L’antica scrittura segreta delle donne cinesi

Si chiama Nüshu, era stata creata per non farsi capire dagli uomini e ora si torna a parlarne

Screenshot di un diario scritto in Nüshu, da un servizio di New China TV.
Screenshot di un diario scritto in Nüshu, da un servizio di New China TV.

C’è un pezzo della cultura cinese che di recente è tornato a far parlare di sé. Riguarda un sistema di scrittura segreto che veniva utilizzato tra sole donne per non farsi capire dagli uomini. La scrittura Nüshu, infatti, fu inventata nella remota contea di Jiangyong, nella regione dell’Hunan, nel sud-est della Cina, per permettere alle donne di comunicare tra loro. Nella società patriarcale e maschilista della Cina di età imperiale – grossomodo dalla fine del terzo secolo a.C. a inizio Novecento – le donne erano considerate indegne di ricevere un’istruzione, e questa scrittura racconta parecchio della condizione di oppressione in cui vivevano. Di recente il Nüshu ha cominciato a essere insegnato all’Università Tsinghua di Pechino e anche sulla popolare app WeChat, mentre la scorsa estate è stato raccontato anche in Italia, con una mostra a Venezia.

### Elenco compiti
• a. Rispondi a queste domande sul testo dedicato al Nüshu:
(i) In quale contea fu inventata questa scrittura?
(ii) In quale università di Pechino si è cominciato a insegnarla?
(iii) In quale città italiana è stata allestita la mostra?
• b. Prosegui il testo sul Nüshu partendo dopo la sua ultima frase.

### Dati archiviati
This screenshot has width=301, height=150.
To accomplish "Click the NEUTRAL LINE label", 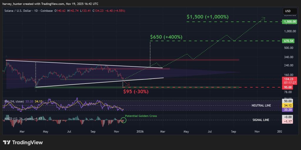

### Risultati
• a.
(i) Nella contea di Jiangyong, nella regione dell’Hunan.
(ii) All’Università Tsinghua.
(iii) A Venezia.

• b.
Secondo Anne E. McLaren, professoressa di lingua e letteratura cinese all’Università di Melbourne (Australia) e autrice di uno studio approfondito sul tema, il rinvenimento della prima scrittura in Nüshu fu «una delle scoperte più affascinanti nel campo della cultura popolare cinese».

Curiosamente, molto di quello che sappiamo sul Nüshu lo dobbiamo a un uomo, Zhou Shuoyi, che negli anni Cinquanta scoprì l’esistenza di questa scrittura perché sua zia si era sposata con un uomo di un villaggio in cui c’erano donne che la parlavano ancora. Zhou iniziò ad approfondire la lingua e la cultura feudale cinese, ma le sue ricerche si interruppero perché non erano ritenute in linea coi dettami della Rivoluzione culturale: fu mandato nei campi di lavoro fino al 1979 e i testi in Nüshu che stava esaminando vennero distrutti. Una volta libero, Zhou però riprese a studiare il Nüshu e a tradurre le scritture con l’aiuto dell’ultima donna che sapeva leggere e scrivere Nüshu, Yang Huan-yi: nel 2003, un anno prima che morissero sia lui sia Yang, Zhou pubblicò il primo dizionario della scrittura Nüshu.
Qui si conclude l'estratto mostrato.